Property FY14 wrap – capital cities up 10%
It’s a financial year wrap – and the home values are in! RP Data has released figures on capital city dwelling values for the financial year. For the combined capital cities, dwelling values finished the financial year in double digits, with 10.1% growth.
The top performing cities
It’s no surprise that Sydney and Melbourne have experienced the highest capital gains. Over the 2013-2014 financial year, gains for Sydney’s extremely ‘in demand dwellings’ totalled 15.4%, while Melbourne’s hit 9.4%.
Change in dwelling values over past twelve months
Month to month volatility
This month, total capital city dwelling values increased by 1.4%, however that followed a fall of 1.9% last month, and makes for quite inconsistent home value trends. Additionally, there has been a fall in capital city dwelling values by 0.2% over the quarter. Tim Lawless, a researcher at RP Data, suggests seasonal factors may have been contributing to this market volatility.
“The last time we saw a negative quarterly movement in our combined capital city index was May last year.
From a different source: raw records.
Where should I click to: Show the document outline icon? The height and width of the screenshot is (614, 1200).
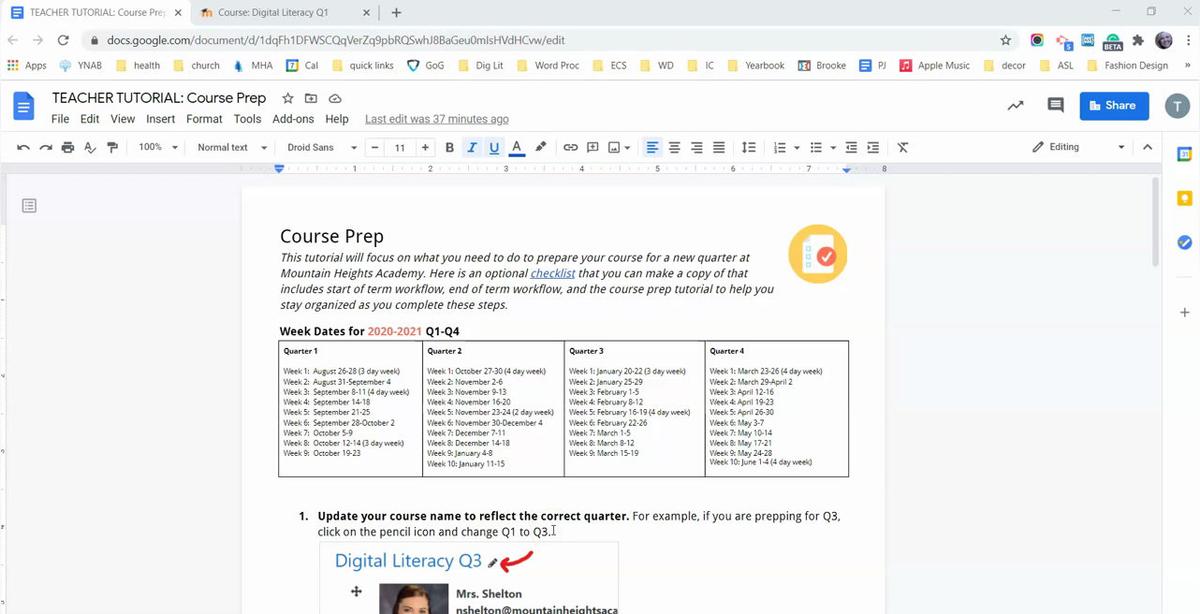30,206
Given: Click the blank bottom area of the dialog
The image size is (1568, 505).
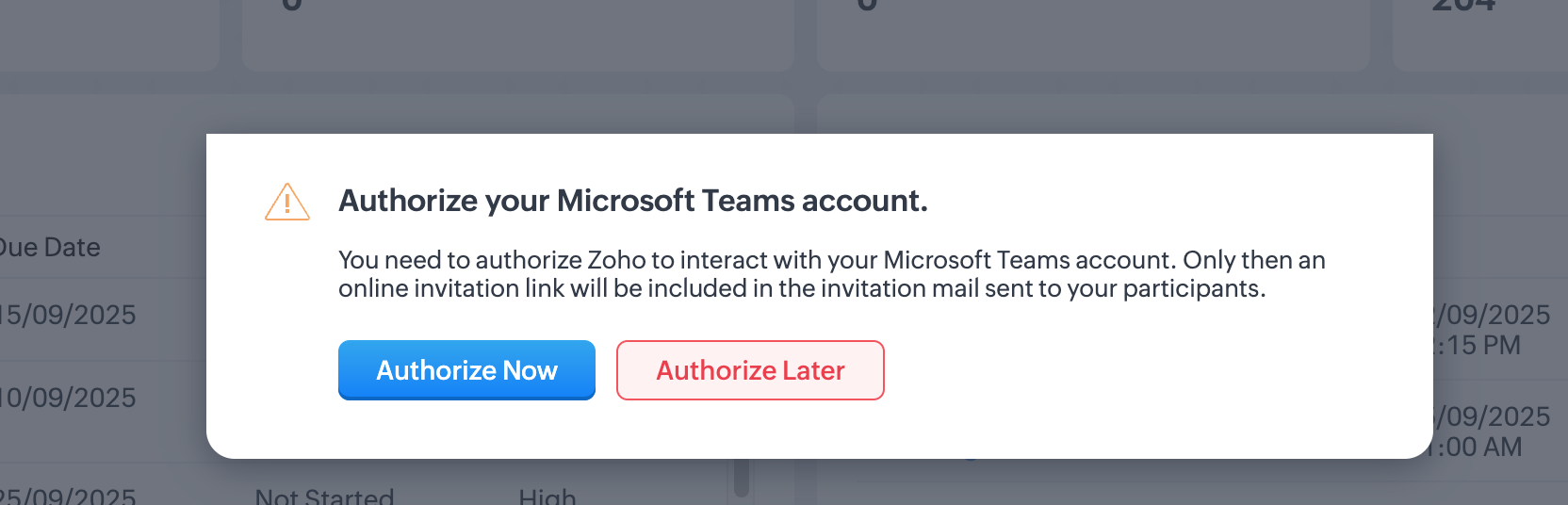Looking at the screenshot, I should pos(820,432).
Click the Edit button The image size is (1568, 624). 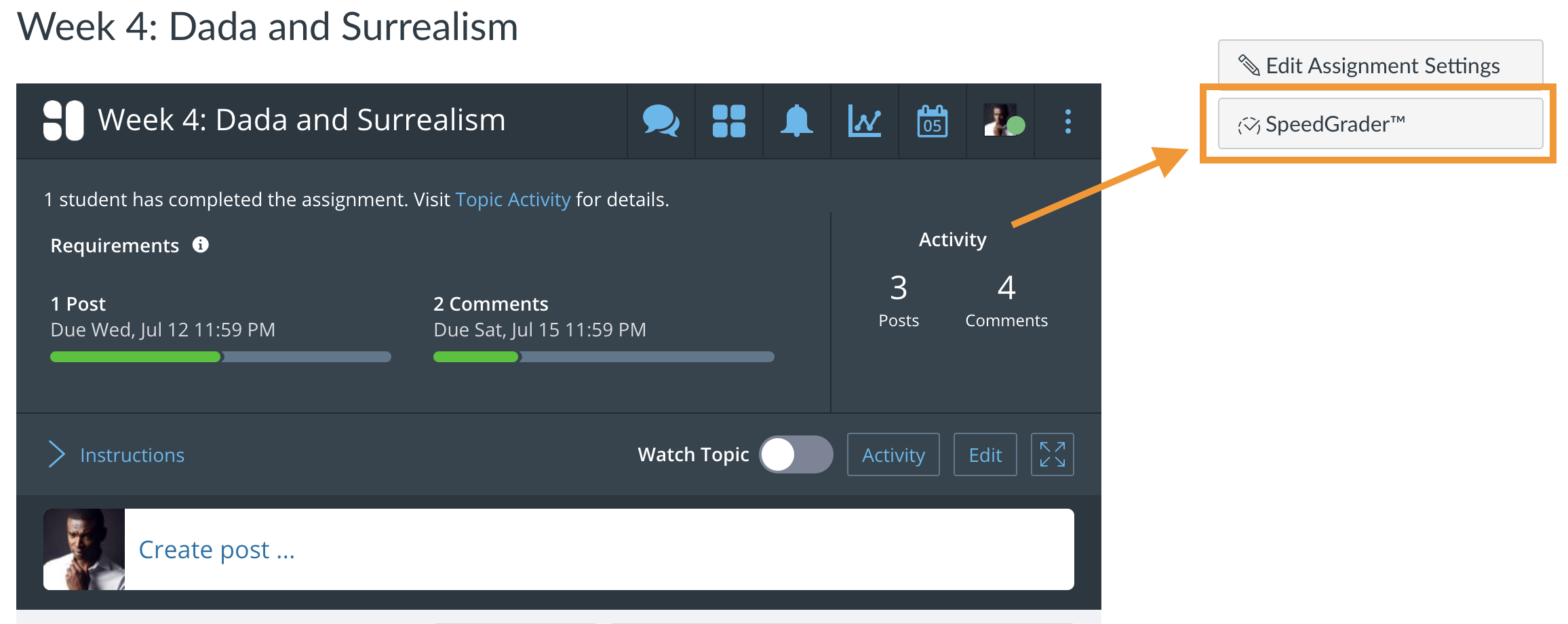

The recent reduction in capital gains is likely a correction from the strong market conditions reported over the first quarter of the year.”
“Looking through the monthly movements, the trend in performance is much more important. It shows that the quarterly rate of growth peaked across the Australian housing market in August last year at 4%. Since that time, the rate of capital gain has generally trended towards a more sustainable level. The slowdown in dwelling value appreciation will be a welcome relief to policy makers and those seeking to buy into the housing market,” Lawless said.
RP Data has calculated total return by combining capital gain with gross rental yield. After calculating total return for every capital city, Sydney has displayed the best performance, with a total return of 20.2% over the financial year.